Especialistas veem tentativa de aparelhamento político da Defensoria Pública de SP em PL de aliada de Tarcísio

A defensora pública-geral de São Paulo, Luciana Jordão da Motta Armiliato de Carvalho, enviou à Assembleia Legislativa do estado (Alesp) um projeto de lei complementar que pode limitar a independência da Defensoria. 

 

Dois pontos do texto são objeto de contestação por parte de especialistas na área. Um deles é a criação do Grupo de Assessoramento de Demandas Estruturais, que passaria a definir as diretrizes de atuação estratégica para ações coletivas, que dizem respeito a processos judiciais envolvendo direitos de grupos ou categorias de pessoas, e não interesses individuais. 

Hoje, essa função é exercida pelos núcleos especializados do órgão, como o Núcleo de Cidadania e Direitos Humanos, sem a necessidade de aprovação prévia da Defensora Pública-Geral. Além desta função ligada a demandas estruturais, a Defensoria tem outra frente de atuação, mais conhecida entre a população no geral, que é de representante individual de pessoas sem condições econômicas para constituir um advogado privado.

A composição do grupo seria formada em parte por pessoas próximas à chefia da Defensoria Pública-Geral, o que vem sendo interpretado como uma tentativa de concentrar na direção do órgão e, indiretamente, no governador, o poder de definir as regras para as ações coletivas. Carvalho foi nomeada por Tarcísio de Freitas (Republicanos) em abril de 2024, para o biênio 2024-2026.

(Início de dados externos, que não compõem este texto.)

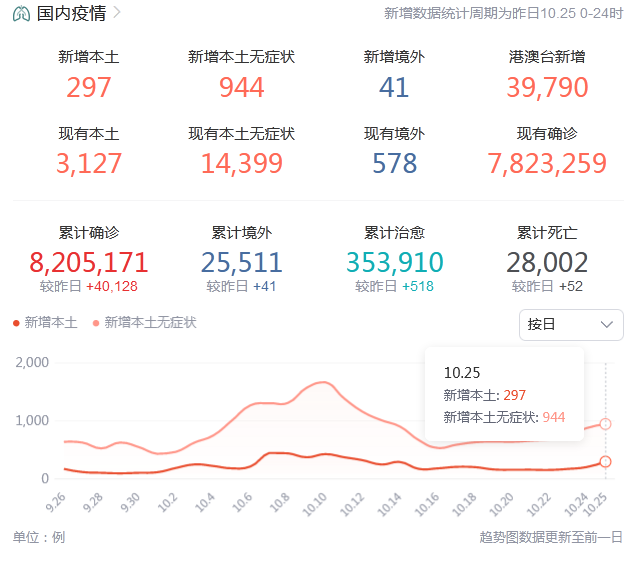Select the 新增本土 297 statistic
This screenshot has height=568, width=630.
[89, 87]
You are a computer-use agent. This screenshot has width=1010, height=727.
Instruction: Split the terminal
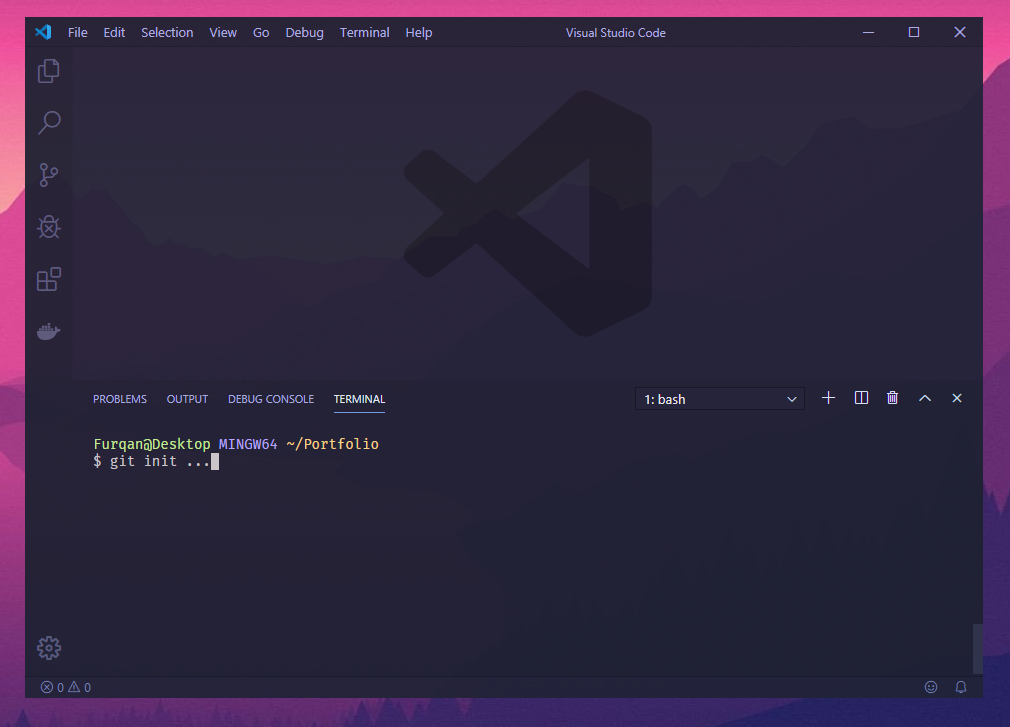coord(860,398)
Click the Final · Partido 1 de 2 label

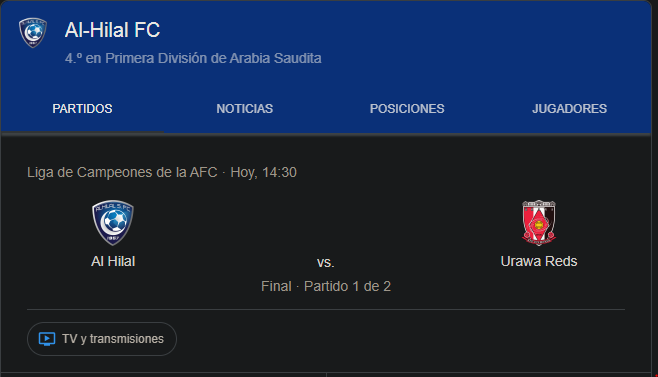pyautogui.click(x=326, y=286)
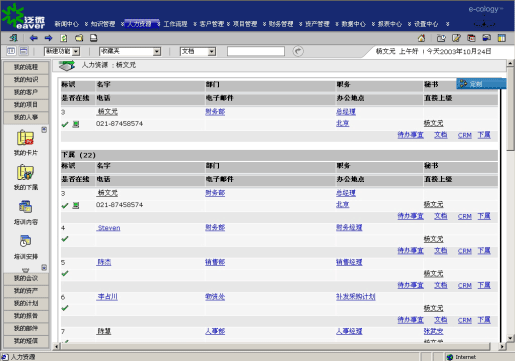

Advogado e coordenador de advocacy do Plataforma Justa, que acompanha de perto os trabalhos da Defensoria paulista, Felippe Angeli afirma que o Projeto de lei Complementar nº 20 /2025 “enseja a compreensão de uma vinculação às diretrizes de atuação estratégica definidas neste grupo, que, pela sua própria definição dos membros, tem uma uma prevalência grande de membros ligados à administração geral da Defensoria”. 

“Os núcleos especializados e a possibilidade de ações estruturais existem para dar conta do debate associado a questões estruturais, como segurança pública, direitos humanos, direitos coletivos, que são os direitos do campo de defesa das minorias. Agora, o projeto busca associar essas ações a um grupo responsável pela administração do órgão, o qual também possui vínculos políticos com agentes partidários”, afirma o advogado. 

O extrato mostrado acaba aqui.